3. Poor system reliability or performance:

If you click on a patient image, go to lunch and return to find your image still hasn't loaded, it's time to look at another vendor. If your system is moving slowly now, imagine what will happen when you add that new 64-channel CT scanner. Your vendor should keep you in the slipstream of technology by introducing products with high fault tolerance and limited points of failure.

2. You are buying PACS hardware on eBay:

If your reel-to-reel tape drive just broke and you are buying spare parts on eBay, it may be time to look for another vendor or upgrade your PACS. Although older UNIX equipment has historically had great reliability, don't be lulled into a false sense of security. Failure rates increase with equipment age and repairing your older systems becomes more costly over time. You should not be forced to buy 'new' computer equipment from your PACS vendor that is no longer available in the general market.

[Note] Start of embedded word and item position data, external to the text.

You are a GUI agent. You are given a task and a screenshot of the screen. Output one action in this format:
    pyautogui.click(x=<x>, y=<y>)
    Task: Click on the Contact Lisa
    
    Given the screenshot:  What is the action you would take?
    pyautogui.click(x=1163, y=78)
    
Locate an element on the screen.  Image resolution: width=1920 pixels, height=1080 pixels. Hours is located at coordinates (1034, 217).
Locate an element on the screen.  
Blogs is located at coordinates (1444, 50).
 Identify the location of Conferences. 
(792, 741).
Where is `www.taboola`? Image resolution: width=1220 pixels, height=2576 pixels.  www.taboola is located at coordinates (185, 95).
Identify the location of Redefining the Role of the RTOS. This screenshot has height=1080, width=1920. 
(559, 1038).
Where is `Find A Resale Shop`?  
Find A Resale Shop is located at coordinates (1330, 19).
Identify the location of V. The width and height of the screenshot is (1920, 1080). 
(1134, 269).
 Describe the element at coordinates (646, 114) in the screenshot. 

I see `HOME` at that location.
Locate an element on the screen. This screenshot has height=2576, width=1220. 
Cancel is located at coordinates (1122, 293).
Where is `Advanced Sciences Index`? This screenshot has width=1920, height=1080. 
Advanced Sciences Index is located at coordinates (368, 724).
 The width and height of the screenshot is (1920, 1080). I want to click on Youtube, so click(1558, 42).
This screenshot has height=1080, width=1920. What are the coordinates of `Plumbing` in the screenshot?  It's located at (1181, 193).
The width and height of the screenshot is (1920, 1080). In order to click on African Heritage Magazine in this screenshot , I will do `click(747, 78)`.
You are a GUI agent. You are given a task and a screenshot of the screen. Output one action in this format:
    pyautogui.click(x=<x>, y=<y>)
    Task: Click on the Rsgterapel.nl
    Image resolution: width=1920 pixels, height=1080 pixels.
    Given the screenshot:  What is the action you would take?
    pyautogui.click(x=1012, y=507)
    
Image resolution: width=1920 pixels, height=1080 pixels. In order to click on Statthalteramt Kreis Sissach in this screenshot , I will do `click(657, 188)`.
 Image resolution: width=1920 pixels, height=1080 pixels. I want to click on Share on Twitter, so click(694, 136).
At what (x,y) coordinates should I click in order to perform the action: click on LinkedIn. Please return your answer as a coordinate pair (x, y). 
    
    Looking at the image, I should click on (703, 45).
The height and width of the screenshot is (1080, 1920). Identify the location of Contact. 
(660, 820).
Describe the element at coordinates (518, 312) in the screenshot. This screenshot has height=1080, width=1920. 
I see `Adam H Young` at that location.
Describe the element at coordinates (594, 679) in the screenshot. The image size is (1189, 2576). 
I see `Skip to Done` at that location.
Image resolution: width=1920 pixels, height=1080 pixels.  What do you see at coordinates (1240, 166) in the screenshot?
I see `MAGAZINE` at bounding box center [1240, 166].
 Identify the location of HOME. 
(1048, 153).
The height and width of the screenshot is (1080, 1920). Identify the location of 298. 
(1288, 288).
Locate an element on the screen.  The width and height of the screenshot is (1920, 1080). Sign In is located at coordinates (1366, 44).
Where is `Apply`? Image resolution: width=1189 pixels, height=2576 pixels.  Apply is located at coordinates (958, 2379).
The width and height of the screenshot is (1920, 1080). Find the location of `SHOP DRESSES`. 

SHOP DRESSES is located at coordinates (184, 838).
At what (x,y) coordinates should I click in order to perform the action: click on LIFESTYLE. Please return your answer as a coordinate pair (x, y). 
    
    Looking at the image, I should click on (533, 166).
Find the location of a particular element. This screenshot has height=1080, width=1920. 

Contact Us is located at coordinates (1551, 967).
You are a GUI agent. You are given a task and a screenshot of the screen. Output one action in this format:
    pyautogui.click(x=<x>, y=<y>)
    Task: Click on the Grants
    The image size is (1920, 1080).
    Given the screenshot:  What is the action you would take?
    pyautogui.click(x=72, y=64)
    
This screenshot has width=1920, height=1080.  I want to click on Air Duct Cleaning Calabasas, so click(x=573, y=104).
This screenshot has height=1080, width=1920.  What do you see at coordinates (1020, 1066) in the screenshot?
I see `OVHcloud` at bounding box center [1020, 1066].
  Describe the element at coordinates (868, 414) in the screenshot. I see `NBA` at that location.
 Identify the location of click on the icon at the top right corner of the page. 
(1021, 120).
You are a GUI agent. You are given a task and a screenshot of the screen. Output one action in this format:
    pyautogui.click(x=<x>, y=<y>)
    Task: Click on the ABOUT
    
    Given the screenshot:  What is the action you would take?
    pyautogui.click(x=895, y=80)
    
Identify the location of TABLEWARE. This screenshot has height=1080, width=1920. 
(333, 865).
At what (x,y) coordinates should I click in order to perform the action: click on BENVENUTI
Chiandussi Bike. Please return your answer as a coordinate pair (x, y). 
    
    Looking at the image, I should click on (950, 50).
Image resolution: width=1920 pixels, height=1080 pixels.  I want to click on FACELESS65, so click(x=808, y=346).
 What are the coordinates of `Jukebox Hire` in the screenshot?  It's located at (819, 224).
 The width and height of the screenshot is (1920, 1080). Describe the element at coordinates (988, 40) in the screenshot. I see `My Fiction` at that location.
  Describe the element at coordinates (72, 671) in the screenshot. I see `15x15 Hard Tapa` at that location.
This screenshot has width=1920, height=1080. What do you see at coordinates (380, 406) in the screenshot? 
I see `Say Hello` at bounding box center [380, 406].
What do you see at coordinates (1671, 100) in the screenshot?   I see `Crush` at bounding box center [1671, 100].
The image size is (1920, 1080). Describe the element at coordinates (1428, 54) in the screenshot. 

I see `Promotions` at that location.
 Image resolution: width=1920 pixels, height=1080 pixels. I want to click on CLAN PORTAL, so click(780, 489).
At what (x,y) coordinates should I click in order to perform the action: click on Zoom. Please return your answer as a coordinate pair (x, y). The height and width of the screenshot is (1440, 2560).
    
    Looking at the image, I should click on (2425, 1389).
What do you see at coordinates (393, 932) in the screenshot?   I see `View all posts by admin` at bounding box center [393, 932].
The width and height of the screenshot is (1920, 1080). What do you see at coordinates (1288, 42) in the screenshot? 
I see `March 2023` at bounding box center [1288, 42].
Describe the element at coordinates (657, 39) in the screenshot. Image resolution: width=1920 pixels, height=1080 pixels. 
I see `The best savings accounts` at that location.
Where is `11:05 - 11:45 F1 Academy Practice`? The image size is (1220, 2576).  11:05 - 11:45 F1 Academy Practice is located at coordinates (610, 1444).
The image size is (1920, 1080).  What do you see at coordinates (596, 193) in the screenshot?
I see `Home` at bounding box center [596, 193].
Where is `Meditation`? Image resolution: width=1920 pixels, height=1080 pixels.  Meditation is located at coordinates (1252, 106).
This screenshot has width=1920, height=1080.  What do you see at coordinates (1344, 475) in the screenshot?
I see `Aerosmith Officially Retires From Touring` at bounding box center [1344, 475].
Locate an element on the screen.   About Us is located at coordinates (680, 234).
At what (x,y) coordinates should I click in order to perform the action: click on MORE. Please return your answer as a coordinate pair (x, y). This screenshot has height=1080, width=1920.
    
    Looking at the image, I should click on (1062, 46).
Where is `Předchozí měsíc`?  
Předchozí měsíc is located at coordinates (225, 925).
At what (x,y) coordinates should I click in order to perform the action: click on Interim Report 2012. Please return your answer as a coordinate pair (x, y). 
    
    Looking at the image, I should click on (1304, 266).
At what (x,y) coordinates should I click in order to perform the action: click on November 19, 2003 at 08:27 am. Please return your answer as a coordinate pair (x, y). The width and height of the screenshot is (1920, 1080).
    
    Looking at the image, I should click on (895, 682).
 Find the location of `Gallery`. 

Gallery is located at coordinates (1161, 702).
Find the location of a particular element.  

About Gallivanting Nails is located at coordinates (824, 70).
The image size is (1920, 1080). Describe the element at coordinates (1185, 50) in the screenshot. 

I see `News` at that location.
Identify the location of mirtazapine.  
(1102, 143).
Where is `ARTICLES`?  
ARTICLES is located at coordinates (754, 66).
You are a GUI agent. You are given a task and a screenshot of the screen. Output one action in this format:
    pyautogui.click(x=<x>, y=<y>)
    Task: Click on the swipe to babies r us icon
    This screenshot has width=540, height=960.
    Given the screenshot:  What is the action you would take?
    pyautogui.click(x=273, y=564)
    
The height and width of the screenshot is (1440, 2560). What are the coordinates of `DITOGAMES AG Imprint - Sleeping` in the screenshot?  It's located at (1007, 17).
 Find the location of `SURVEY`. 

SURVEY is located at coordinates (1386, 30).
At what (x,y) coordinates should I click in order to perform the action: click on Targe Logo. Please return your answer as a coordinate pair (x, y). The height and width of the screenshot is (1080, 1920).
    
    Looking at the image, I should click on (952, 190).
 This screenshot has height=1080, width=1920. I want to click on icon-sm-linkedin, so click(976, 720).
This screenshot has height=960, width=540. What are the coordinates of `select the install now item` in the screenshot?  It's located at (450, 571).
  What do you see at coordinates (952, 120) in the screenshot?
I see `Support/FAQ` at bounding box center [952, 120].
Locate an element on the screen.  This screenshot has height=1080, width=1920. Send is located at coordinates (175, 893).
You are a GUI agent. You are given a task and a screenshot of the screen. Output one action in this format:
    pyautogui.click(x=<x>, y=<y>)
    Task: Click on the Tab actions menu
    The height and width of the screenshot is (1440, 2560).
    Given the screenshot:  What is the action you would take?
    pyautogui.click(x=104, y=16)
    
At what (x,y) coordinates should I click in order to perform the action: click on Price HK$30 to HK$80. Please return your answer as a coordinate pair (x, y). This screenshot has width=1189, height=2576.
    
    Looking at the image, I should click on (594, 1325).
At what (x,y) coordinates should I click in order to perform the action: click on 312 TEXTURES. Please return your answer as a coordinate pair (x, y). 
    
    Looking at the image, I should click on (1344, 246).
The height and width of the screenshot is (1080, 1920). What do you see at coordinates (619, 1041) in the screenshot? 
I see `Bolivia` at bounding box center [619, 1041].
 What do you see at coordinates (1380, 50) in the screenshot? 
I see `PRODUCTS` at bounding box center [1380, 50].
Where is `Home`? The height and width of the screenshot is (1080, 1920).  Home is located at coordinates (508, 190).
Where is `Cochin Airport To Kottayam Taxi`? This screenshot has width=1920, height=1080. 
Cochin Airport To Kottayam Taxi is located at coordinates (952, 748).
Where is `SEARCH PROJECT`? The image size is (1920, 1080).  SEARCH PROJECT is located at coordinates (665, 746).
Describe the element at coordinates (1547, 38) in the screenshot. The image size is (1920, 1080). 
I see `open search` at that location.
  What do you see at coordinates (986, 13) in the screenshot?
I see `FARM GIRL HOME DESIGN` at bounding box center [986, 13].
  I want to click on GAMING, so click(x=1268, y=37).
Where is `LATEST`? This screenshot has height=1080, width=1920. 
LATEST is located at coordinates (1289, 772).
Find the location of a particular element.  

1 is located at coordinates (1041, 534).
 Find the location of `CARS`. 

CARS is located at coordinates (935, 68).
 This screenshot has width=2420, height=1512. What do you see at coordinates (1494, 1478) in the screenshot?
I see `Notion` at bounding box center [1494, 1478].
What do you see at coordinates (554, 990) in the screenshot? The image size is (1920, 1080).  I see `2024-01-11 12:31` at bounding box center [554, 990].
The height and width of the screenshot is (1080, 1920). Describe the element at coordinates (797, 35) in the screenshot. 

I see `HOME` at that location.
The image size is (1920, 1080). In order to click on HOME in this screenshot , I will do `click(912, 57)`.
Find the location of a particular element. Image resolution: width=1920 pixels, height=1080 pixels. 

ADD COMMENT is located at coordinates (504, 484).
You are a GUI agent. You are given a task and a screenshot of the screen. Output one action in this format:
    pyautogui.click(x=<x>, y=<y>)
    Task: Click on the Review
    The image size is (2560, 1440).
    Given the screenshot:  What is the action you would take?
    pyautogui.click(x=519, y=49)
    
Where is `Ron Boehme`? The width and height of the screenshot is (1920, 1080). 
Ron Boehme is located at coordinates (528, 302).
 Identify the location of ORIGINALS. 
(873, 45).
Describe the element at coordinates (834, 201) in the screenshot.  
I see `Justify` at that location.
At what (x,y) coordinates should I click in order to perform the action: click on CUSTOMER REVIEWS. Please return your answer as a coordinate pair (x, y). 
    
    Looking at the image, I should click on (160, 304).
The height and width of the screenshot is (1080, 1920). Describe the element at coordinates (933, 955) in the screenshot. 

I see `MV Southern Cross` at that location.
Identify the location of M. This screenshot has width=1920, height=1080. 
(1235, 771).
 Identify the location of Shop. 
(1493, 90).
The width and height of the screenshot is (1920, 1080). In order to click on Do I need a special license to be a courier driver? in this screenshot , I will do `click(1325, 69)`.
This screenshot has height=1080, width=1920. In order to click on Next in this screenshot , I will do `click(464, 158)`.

1. Poor understanding of your needs:

If your request for new features causes your sales rep to slide a quote across the table, it may be time to re-think things. It's important that vendors understand that your system should be able to grow and change based upon your changing needs. New functions five years ago should become core functions today. Whether your hospital purchases a new 64-channel CT scanner or adds a new imaging center, its nice to know that your vendor has a flexible cost and technology model in place to make things work.